● **Quellenauszug**
● ● ●

Die Große Pyramide

des Königs Cheops in Giza

Die Bootsgruben III

Blick in Bootsgrube #3. Mit freundlicher Genehmigung von Gitta Warnemünde.

Die Bootsgruben #3, #4 und #5 wurden ohne Boot und lediglich versandet aufgefunden. Sie bestehen allein aus jeweils einem bootsförmigen, bzw. annähernd bootsförmigen Einschnitt in das Felsplateau. Die Gruben #3 und #4 flankieren an der Ostseite den Pyramidentempel und sind jeweils nordsüdlich ausgerichtet. Dabei spiegeln sie fast die Genauigkeit wieder, die auch im Bau der Pyramide oft hervorgehoben wird. Von einer gedachten, ostwestlichen Mittellinie durch die Pyramide und den Tempel liegen die Gruben 35,32 (#3) und 35,05 m (#4) entfernt [ 1 ]. Grube #5 dagegen wurde - wie z.B. später bei König Unas - am Rand des Aufwegs angebracht.

#3

Bootsgrube #3, nach MR IV, Tav. 9, Fig 1.

● ● ●

● **Aufgabenblock**
A - Prüfe anhand des Textes über die Bootsgruben, ob jede Aussage stimmt: (i) In den Bootsgruben #3, #4 und #5 wurden Boote gefunden. (ii) Die Gruben #3 und #4 sind nordsüdlich ausgerichtet. (iii) Grube #5 liegt am Rand des Aufwegs. Antworte jeweils mit Ja oder Nein und zitiere die entscheidenden Worte wörtlich.
B - Wie weit liegt Grube #4 laut dem Text über die Bootsgruben von der gedachten ostwestlichen Mittellinie entfernt?
C - Führe den Text über die Bootsgruben an der Cheops-Pyramide nach seinem letzten Satz fort.

● **Datenabschnitt**
● ● ●

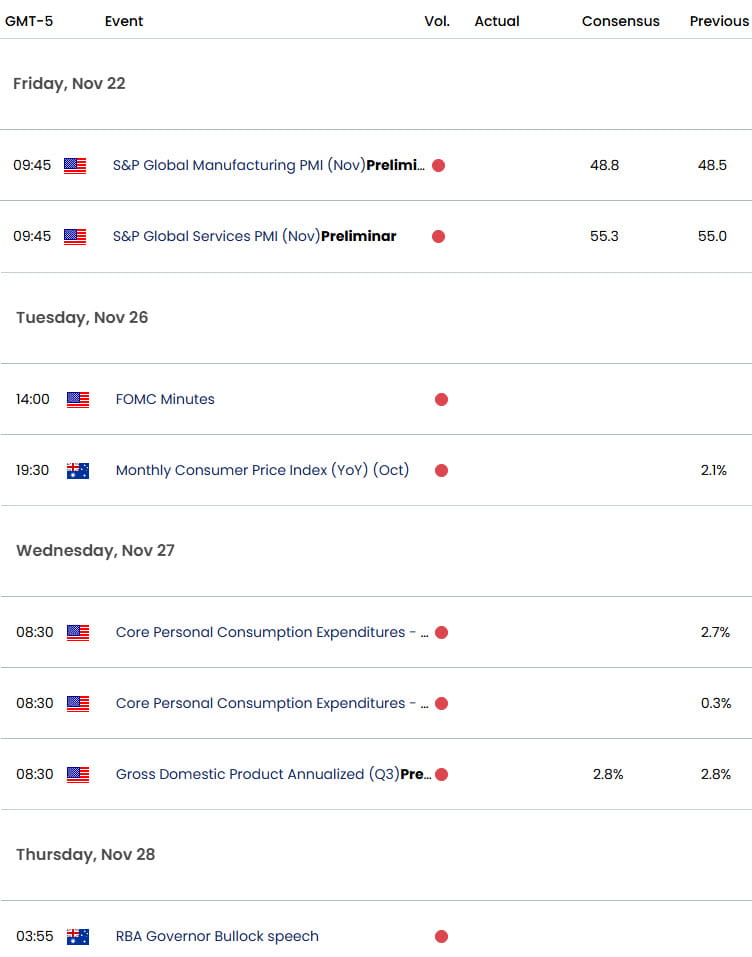Click the volatility dot for RBA Governor Bullock speech

(441, 936)
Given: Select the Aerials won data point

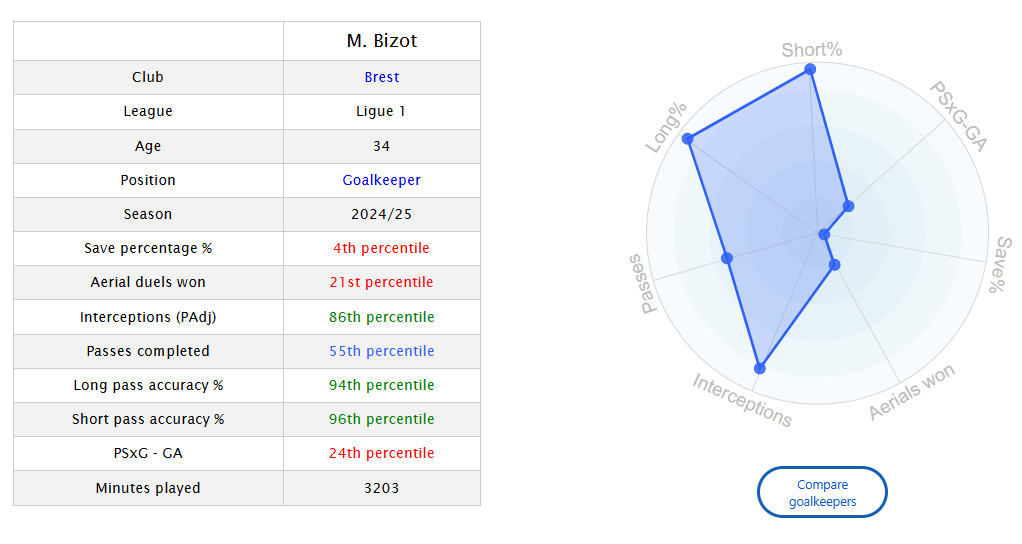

● ● ●

● **Antworten je Aufgabe**
A -
(i) Nein: „wurden ohne Boot und lediglich versandet aufgefunden“
(ii) Ja: „jeweils nordsüdlich ausgerichtet“
(iii) Ja: „am Rand des Aufwegs angebracht“

B - 35,05 m

C -
Grube #3 befindet sich 28,50 m von der Ostseite der Pyramide und 8,33 m südlich der rekonstruierten Umfassungsmauer des Pyramidentempels. Die Gesamtlänge der Grube beträgt 53,18 m, ihre Tiefe etwa 8 m. Die Achse der Grube ist um +4'9'' zur Kante der Pyramide verschoben. Die Breite der Grube an der Nordseite beträgt 3,41 m, an der Südseite 5,22 m. Reste von Aufmauerungen und Mörtelspuren weisen offensichtlich daraufhin, daß die Grube innen einst mit Kalksteinplatten verkleidet und - ähnlich der Gruben an der Südseite - abgedeckt war [ 2 ]. Vorsprünge an der Nord- und Südseite der Grube legen das ebenso nahe, wie die Existenz einer seitlichen Aufmauerung, die zur Überbrückung der 8 m Breite notwendig gewesen sein muß [ 3 ]. Nach Ansicht von Maragioglio & Rinaldi hätte es für diesen Abstand mindestens 10 m langer und 2 m starker Rosengranitblöcke bedurft - von denen es keine Spur gibt. Die Aufmauerung im Innern der Grube reduziert aber die Breite auf rund 5 bis 5,5 m. Weiterhin gehen die beiden Italiener davon aus, daß die obere Aufmauerung gekragt wurde, um mit einer maximalen Breite von 3 bis 3,5 m die Abdeckung der Grube zu ermöglichen.

#4

Längsschnitt rekonstruierte Bootsgrube #4, nach MR IV, Tav. 10, Fig. 8.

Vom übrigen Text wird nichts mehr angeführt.